Curieux, l’emploi du terme « idéologie » pour parler de l’atmosphère d’un endroit. Quelle « idéologie » régnait avant ces salvatrices rénovations ? Les années 1980 ont dû lourdement affecter la réputation de la taverne pour que le propriétaire croie nécessaire de redorer son image par une publication dans le journal. Elle a sans doute pâti de la fermeture de nombreuses usines qui ont fait la gloire du Granby de l’après-guerre : la Miner Rubber, l’Impérial Tobacco, la Granby Elastic Web. Il faut dire, aussi, que l’âge d’or des tavernes est bel et bien chose du passé. La désindustrialisation a passablement modifié le quotidien des ouvriers, qui avaient pris l’habitude de converger massivement vers la taverne à la fin de leur quart de travail. Les horaires plus variés ont peut-être rendu rares les moments de socialisation autour d’une draft. Et la taverne apparaît sans doute anachronique dans une société qui tend petit à petit vers l’égalité des sexes. La loi permettant l’accès des femmes aux tavernes est adoptée en 1979. Une bien nommée clause grand-père permettra à certains établissements de conserver leurs privilèges jusqu’en 1986, où il sera désormais interdit de réserver l’accès aux hommes. C’est d’ailleurs à ce moment que de nombreux établissements laisseront tomber l’appellation « taverne », connotée négativement, pour la remplacer par « bar » ou « brasserie », jugés plus inclusifs. Refuge du simple travailleur, la taverne doit s’adapter dans les années 1980 à un nouvel équilibre social, à une nouvelle « idéologie ». Elle n’est plus un prolongement du lieu de travail, mais doit s’inscrire plus globalement dans le paradigme du loisir. « À cet effet, trois jeux de dards et une table de billard – gratuite le samedi – ont été ajoutés au décor, tandis que les amateurs de sport peuvent toujours visionner leur match préféré sur les téléviseurs installés pour eux. » L’article invite finalement à redécouvrir la taverne, « après le travail ou vos emplettes au centre-ville, pour interrompre cette course folle par un répit bien mérité ! » On ne sait pas précisément à quelle course folle le texte fait référence.
J’essaie d’imaginer à quoi ressemblait la taverne dans les années 1940. À quelle idéologie souscrivait-elle ? Ces messieurs Roy et Fontaine lui ont quand même accolé un qualificatif très suggestif. La Taverne nationale de Granby ! Fréquentée par des ouvriers canadiens-français, la taverne était peut-être perçue comme un bastion de résistance dans une ville dominée par des industriels anglophones.
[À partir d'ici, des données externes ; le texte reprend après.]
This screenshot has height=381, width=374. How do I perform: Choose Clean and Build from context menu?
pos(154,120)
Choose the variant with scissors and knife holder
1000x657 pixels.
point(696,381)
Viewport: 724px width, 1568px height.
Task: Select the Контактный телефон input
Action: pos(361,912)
Peut-être que le nom de la taverne emprunte la même idéologie que celle qui a mené à la fondation de l’Union nationale par Maurice Duplessis, c’est-à-dire un traditionalisme nationaliste. C’est le parti qui était au pouvoir au moment de l’ouverture de la taverne. Une recherche rapide sur le site de l’Assemblée nationale permet de constater que l’Union nationale régnait presque sans partage sur le comté de Shefford entre 1936 et 1973. Ça m’amuse de penser que les premiers propriétaires étaient peut-être des bleus, alors que les sympathisants rouges devaient fréquenter la Taverne centrale, compétiteur situé au 205, rue Principale, et qui fermera ses portes durant les années 1960.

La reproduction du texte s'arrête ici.